Why is my __constant__ memory float array sometimes all zeros?

I’m declaring and initializing constant memory of a float array like this in C++:

__constant__ float fullConvKernel[ MAX_CONV_KERNEL_SIZE * 2 ];

ThrowIfCudaError( "SetupKernel",
                  cudaMemcpyToSymbol( fullConvKernel, fullConvKernelCopy, sizeof( fullConvKernel ) ) );

I’ve asserted that the fullConvKernelCopy is not zeroed out, but on the device, on only some runs, it is all zeros (0.0) and on the other runs the constant memory has the correct floating point values.

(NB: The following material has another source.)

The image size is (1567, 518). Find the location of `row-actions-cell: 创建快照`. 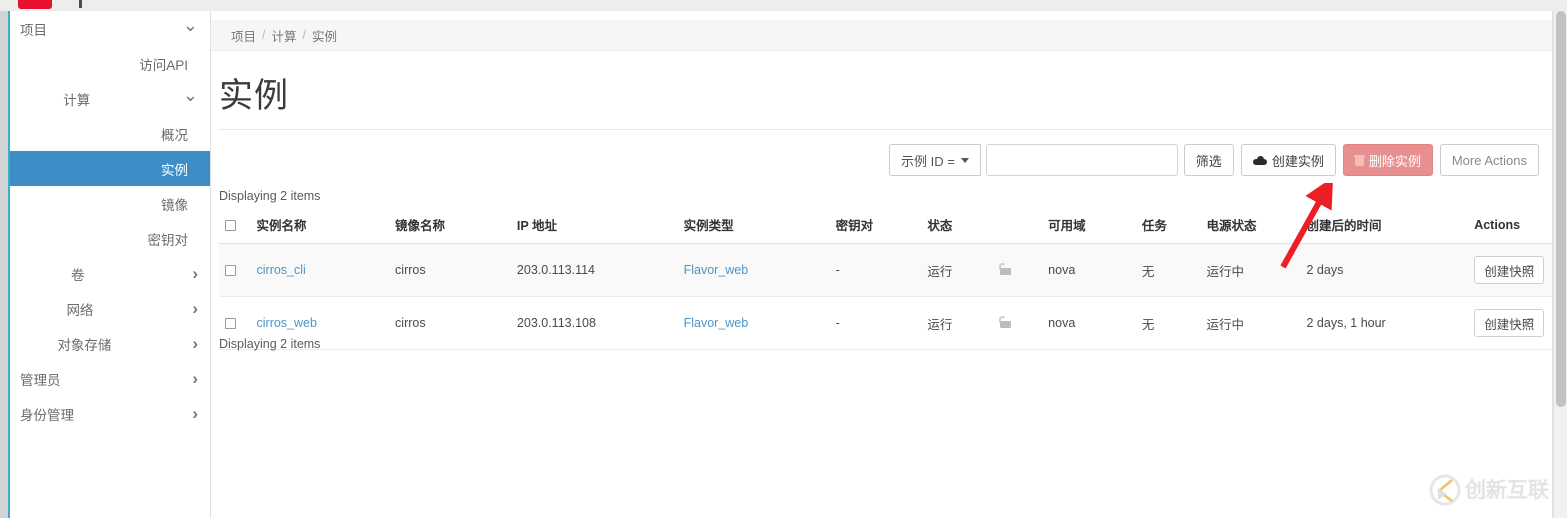

row-actions-cell: 创建快照 is located at coordinates (1514, 323).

If I use shared memory instead of constant memory, the code works correctly every time.

I tried moving it into a struct, but that didn’t help:

struct FullConvKernel
{
    float m_fullConvKernel[ MAX_CONV_KERNEL_SIZE * 2 ];
};

__constant__ FullConvKernel fullConvKernel;

I’m not sure what kind of race condition is going on here or what I’m doing wrong. I’m using CUDA version 9.2 on Centos 6 and the failure occurs on multiple video card types and seems to be some kind of race condition.

Why does the https://docs.nvidia.com/cuda/cuda-runtime-api/group__CUDART__MEMORY.html#group__CUDART__MEMORY_1g9bcf02b53644eee2bef9983d807084c7 documentation for cudaMemcpyToSymbol() state:

This function exhibits synchronous behavior for most use cases.

In what cases is it not synchronous?

[url]https://docs.nvidia.com/cuda/cuda-runtime-api/api-sync-behavior.html#api-sync-behavior[/url]

I’ve tracked down my issue to using dlopen() to load a shared library that is statically linked against the code with my constant memory, thus giving me two copies.

I suspect this is the source of the issue and wonder if there is a way to resolve this and somehow force the proper copy of the constant memory to be used or somehow otherwise resolve this issue?